### Exercise directions
In the material below, identify each line bearing the word "Mind". Reproduce those lines.

### Material supplied
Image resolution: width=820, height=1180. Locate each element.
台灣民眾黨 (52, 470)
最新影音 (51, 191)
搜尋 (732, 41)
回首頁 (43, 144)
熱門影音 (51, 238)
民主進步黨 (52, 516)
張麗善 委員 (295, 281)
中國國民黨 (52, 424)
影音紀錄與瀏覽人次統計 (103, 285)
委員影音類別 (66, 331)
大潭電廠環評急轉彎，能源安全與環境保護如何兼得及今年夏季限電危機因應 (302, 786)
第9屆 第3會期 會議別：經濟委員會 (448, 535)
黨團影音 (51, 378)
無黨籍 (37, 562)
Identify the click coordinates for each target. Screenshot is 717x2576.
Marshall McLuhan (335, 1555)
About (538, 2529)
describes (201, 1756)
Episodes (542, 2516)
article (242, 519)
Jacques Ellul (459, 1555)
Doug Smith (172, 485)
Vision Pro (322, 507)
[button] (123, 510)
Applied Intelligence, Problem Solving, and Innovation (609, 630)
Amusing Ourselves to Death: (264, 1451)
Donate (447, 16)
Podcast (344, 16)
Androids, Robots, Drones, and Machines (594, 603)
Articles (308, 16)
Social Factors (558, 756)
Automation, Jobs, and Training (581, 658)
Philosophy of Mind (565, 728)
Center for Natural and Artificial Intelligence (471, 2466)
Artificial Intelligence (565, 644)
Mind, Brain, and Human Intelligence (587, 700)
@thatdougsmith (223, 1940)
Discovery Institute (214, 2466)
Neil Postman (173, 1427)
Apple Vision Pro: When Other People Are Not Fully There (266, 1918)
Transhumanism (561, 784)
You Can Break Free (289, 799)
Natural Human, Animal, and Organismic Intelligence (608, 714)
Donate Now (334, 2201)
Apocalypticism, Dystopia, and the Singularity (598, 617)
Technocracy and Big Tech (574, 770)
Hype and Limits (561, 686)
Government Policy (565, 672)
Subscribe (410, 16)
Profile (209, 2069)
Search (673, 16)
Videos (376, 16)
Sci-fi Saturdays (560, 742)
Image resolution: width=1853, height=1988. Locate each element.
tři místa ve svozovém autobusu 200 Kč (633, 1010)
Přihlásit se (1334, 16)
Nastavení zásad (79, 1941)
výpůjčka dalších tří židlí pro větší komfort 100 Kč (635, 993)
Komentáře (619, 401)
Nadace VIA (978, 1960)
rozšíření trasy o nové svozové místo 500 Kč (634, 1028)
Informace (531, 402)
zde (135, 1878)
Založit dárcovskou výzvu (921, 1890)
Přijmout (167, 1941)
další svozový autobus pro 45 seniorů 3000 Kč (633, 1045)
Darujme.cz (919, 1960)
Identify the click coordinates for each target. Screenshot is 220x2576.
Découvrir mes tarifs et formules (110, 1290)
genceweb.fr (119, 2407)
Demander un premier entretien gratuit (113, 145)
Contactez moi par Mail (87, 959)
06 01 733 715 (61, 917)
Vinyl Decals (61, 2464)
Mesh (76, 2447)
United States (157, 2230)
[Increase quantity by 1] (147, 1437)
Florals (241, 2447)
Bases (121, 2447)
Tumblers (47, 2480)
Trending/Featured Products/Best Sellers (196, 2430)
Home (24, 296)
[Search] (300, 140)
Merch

### Task response
Philosophy of Mind (565, 728)
Mind, Brain, and Human Intelligence (587, 700)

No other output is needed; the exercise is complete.